Despite these differences among European countries (or also because of them), a European vision – a European “algorithmic imaginary” – started to form in the aftermath of the street view debate. While it was only a silent voice at first, it grew into a stronger message that took its written form in the first draft of the European data protection reform that was launched in early 2012. Since then various actors tried to force their interests into the legislative text – most prominently the US-American IT industry, but also European NGOs and national stakeholders; some of them started lobbying even before the European Commission presented its very first draft. These heavy negotiations show how important this piece of text is for multinational actors doing business on the European market. Even though the reform is far from being finished, the judgment of the “right to be forgotten” that forced Google to obey European law may be seen as a first step towards putting the European imaginary into practice. The Austrian media frames this case as a success in showing US-American IT companies like Google that making business on the European market requires obeying European law. Looking more closely and integrating national visions and values into the analysis, however, indicates how fragile the European imaginary still is, and what tensions and contradictions it faces when being translated into national and local contexts. It shows that Europe tries to speak with a strong voice when addressing other countries and continents, the US most importantly, but how weak its voice becomes when it is confronted with itself. The ongoing reform of the data protection reform offers particularly rich materials to trace this dynamic. It is an arena where search engines, business models, and algorithmic logics are negotiated, but also an arena where Europe is forming and falling apart – both at the same time.

 

So if our information society is at the crossroads, as stated in the conference abstract, we need to understand tight entanglements between technological and social arrangements before taking the next junction. Only when (re)grounding global ICTs in specific socio-political contexts alternative routes may be taken towards more democratic, more sustainable, and more culturally sensitive network technologies (whether this requires stricter regulations of US-American technologies or developing alternative “European” services, or both, remains to be seen). What we may learn from the geopolitics of search engines in terms of global power relations, European identity construction, and concepts of nationhood will be finally discussed.

 

Acknowledgment
The  research  presented  in  this  paper  is supported by the Jubilee Fund of  the Austrian National Bank (OeNB), project number 14702.

References

Barry, A. (2006) Technological Zones. European Journal of Social Theory 9(2): 239-253.
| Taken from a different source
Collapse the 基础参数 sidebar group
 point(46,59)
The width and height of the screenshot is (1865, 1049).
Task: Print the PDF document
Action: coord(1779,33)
Felt, U. (forthcoming) Sociotechnical imaginaries of “the internet”, digital health information and the making of citizen patients, to appear in Hilgartner S., Miller, C., and Hagendijk, R.: Science and Democracy: Making Knowledge and Making Power in the Biosciences and Beyond, London/ New York: Routledge.

Jasanoff, S. (2005) Designs on Nature. Science and Democracy in Europe and the United States, Oxfordshire: Princeton University Press.

Jasanoff, S. and S. Kim (2009) Containing the Atom: Sociotechnical imaginaries and Nuclear Power in the United States and South Korea, Minerva 47(2): 119-146.

Mager, A. (2012) Algorithmic Ideology. How capitalist society shapes search engines, Information, Communication & Society 15(5): 769-787.

Mager, A. (2014) Defining Algorithmic Ideology: Using Ideology Critique to Scrutinize Corporate Search Engines, Triple C. Cognition, Communication and Co-Operation 12(1).